[Set task]: Return the entries below word for word, keeping every line as it is but leaving out the pictures.
-*-
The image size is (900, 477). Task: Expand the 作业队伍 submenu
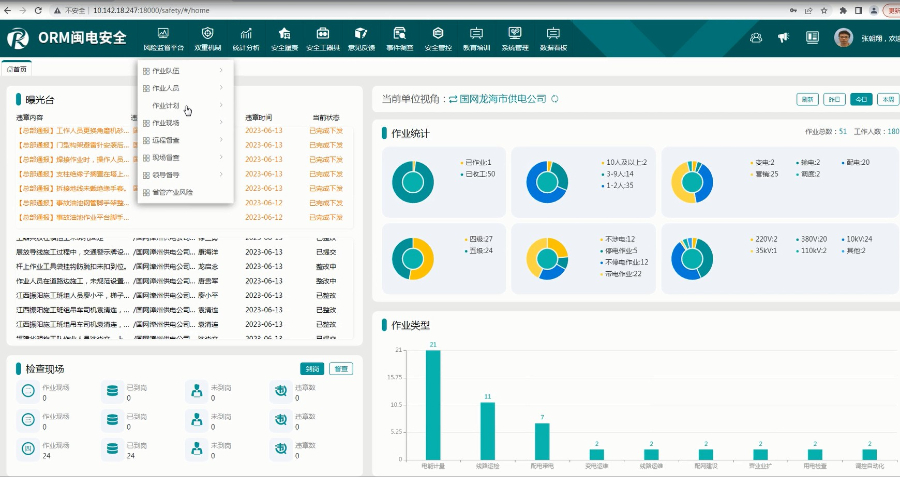click(220, 71)

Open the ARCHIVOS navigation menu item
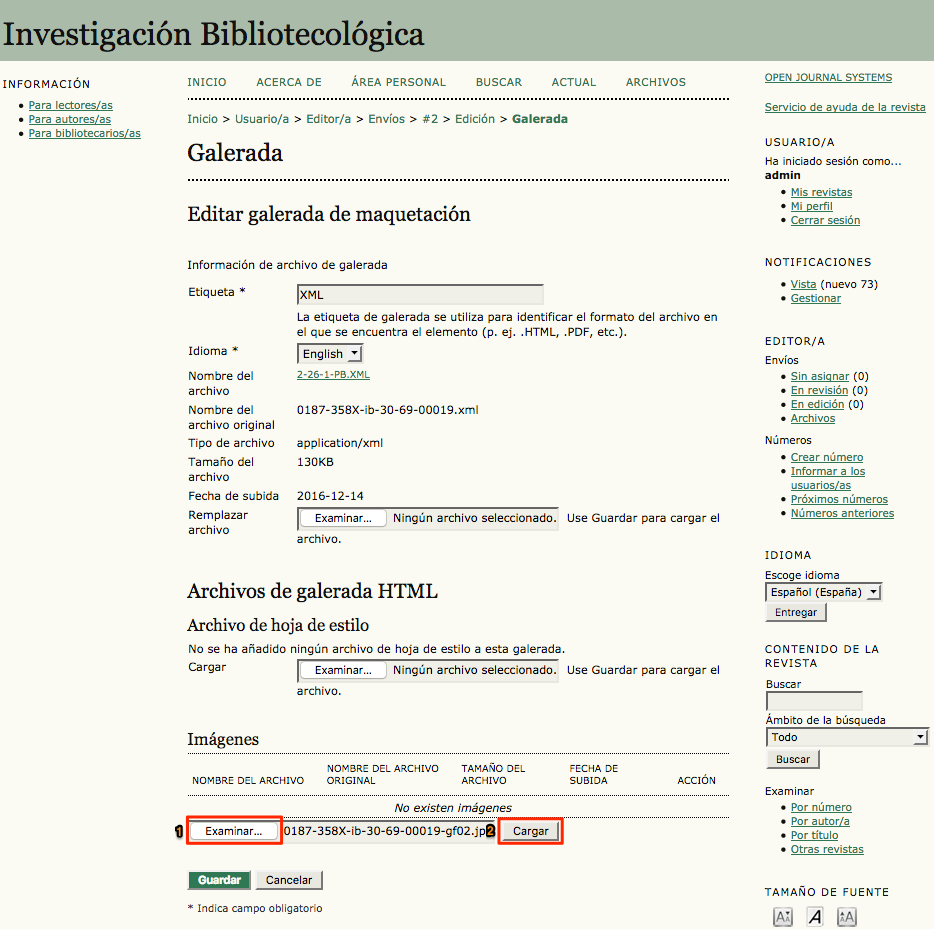click(x=656, y=82)
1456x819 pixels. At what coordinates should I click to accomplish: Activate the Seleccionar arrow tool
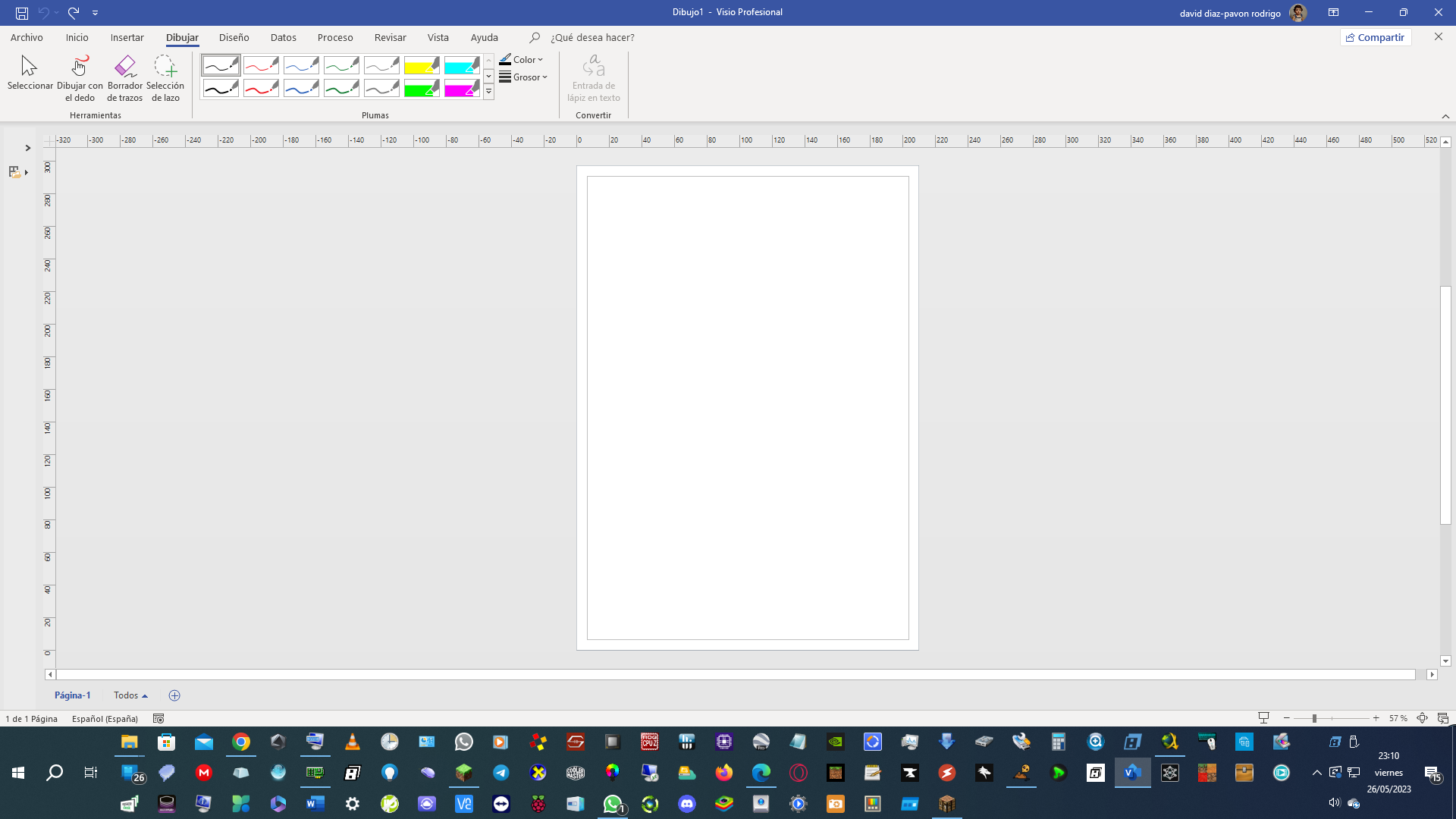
-*-
[Task response]:
The image size is (900, 477). Task: Expand the 作业队伍 submenu
click(220, 71)

Open the ARCHIVOS navigation menu item
click(x=656, y=82)
1456x819 pixels. At what coordinates should I click to accomplish: Activate the Seleccionar arrow tool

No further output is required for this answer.